Following Stalin’s death in March 1953, Andropov was demoted and “exiled” to the Soviet Embassy in Budapest by Georgy Malenkov. He played an important role in the Soviet invasion of Hungary in 1956. Andropov returned to Moscow to head the Department for Liaison with Socialist Countries (1957-1967) and was promoted to the Central Committee Secretariat in 1962, succeeding Mikhail Suslov, and in 1967 he was appointed head of the KGB. In 1973, Andropov became a full member of the Politburo, although he did not resign as head of the KGB until 1982.
A few days after Leonid Brezhnev’s death, Andropov was the surprise appointment to General Secretary over Konstantin Chernenko. He was the first head of the KGB to become General Secretary. He quickly added the posts of President of the USSR and chairman of the Defense Council. His appointment was received in the West with apprehension, in view of his roles in the KGB and in Hungary.

During his rule, Andropov made attempts to improve the economy and reduce corruption. He was also remembered for his anti-alcohol campaign and struggle for enhancement of work discipline. In foreign policy he achieved little — the war continued in Afghanistan.
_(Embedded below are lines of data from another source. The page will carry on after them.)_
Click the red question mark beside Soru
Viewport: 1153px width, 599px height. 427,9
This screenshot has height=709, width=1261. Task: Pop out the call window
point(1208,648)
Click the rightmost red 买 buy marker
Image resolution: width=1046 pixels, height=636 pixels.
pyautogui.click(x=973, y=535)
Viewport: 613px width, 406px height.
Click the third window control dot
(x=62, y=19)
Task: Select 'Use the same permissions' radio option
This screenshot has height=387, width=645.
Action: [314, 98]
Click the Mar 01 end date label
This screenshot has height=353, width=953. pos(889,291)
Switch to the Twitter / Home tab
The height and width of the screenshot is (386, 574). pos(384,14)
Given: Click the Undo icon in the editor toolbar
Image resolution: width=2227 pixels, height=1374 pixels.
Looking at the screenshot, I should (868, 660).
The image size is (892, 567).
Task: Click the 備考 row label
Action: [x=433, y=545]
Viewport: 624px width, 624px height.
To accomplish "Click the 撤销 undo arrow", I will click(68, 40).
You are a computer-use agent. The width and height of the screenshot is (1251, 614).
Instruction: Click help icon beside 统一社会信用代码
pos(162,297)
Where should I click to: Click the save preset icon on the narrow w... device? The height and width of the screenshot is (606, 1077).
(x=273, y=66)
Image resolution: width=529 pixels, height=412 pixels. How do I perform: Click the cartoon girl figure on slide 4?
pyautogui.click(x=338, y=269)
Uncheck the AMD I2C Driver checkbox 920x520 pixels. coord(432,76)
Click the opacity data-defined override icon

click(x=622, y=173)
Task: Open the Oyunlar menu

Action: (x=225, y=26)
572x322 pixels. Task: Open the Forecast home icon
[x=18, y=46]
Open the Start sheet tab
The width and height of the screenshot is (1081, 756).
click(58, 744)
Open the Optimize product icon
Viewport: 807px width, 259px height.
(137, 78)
Andropov’s rule was also marked by the deterioration of relations with the United States. While he launched a series of proposals that included a reduction of intermediate-range nuclear missiles in Europe and a summit with U.S. President Ronald Reagan, these proposals fell on the deaf ears of the Reagan and Thatcher administrations. Cold War tensions were exacerbated by the downing by Soviet fighters of a civilian jet liner that strayed over the USSR on September 1, 1983 and the United States deploying Pershing missiles in Europe in response to the Soviet SS-20. Soviet-U.S. arms control talks on intermediate-range nuclear weapons in Europe were suspended by the Soviet Union in November 1983. One of his most famous acts during his short time as leader of the Soviet Union was responding to a letter from an American child named Samantha Smith and inviting her to the Soviet Union.
Andropov died of kidney failure on February 9, 1984, after several months of failing health, and was succeeded by his former rival Konstantin Chernenko. Despite his hard-line stance in Hungary and the numerous banishments and intrigues for which he was responsible during his long tenure as head of the KGB, Andropov has become widely regarded by many commentators as a humane reformer.